I feel really depressed, I know for a fact that I missed nine problems overall so far. The sad thing is that one of the problems I did correct on the test booklet with detailed steps, but I typed a wrong number into my calculator which matched one of the wrong answers. I realized it after turning my test in to the proctor.


----------



## JB66money (Apr 17, 2014)

I pray and hope to God that I passed this exam. Whatever the outcome turns out to be, I pray that God blesses me to get through it starting from this moment on.


----------



## Bruno (Apr 28, 2014)

Hey Guys and Gals,

Just sweating it out like the rest of you. As for me I've gotten a lot of feedback from my boss and some others that have been through it and little of what anyone has said has been truly helpful. I guess that is the deal with NCEES exam taking. NO ONE KNOWS!!! If there was any kind of consistency in the exam questions from exam to exam then we could sit a little more easily - one way or the other. Anyway, I feel like I'm border line and pissed that I don't already know. I have to pass this *&amp;%$# exam for my job and can't bare the thought that I might have to do it again.

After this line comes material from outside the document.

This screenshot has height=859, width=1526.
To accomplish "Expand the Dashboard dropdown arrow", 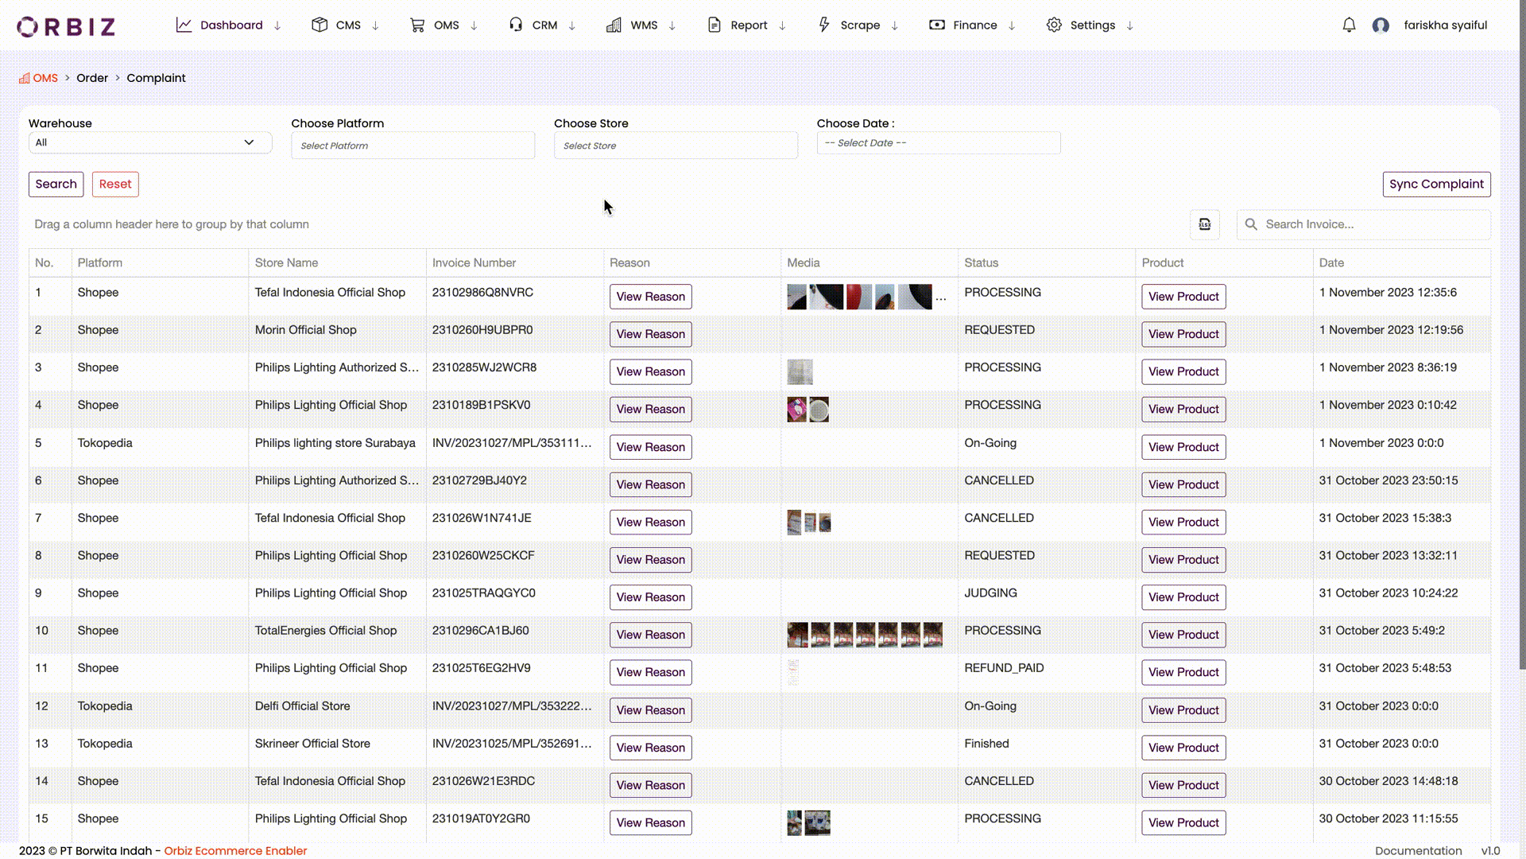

As it is, I KNOW MORE THAN I NEED TO KNOW ABOUT THE NEC, MOTORS, TRANSFORMERS, ETC., ETC.

Peace to all,

Bruno


----------



## Bruno (Apr 28, 2014)

JB66money said:


> I feel really depressed, I know for a fact that I missed nine problems overall so far. The sad thing is that one of the problems I did correct on the test booklet with detailed steps, but I typed a wrong number into my calculator which matched one of the wrong answers. I realized it after turning my test in to the proctor.


I'm with you. I didn't even answer a couple of questions in the morning. A WAG might have been worth something.

Keep the faith. If I felt like I was certain I only had 9 sure wrong I would be feeling pretty good.

Bruno


----------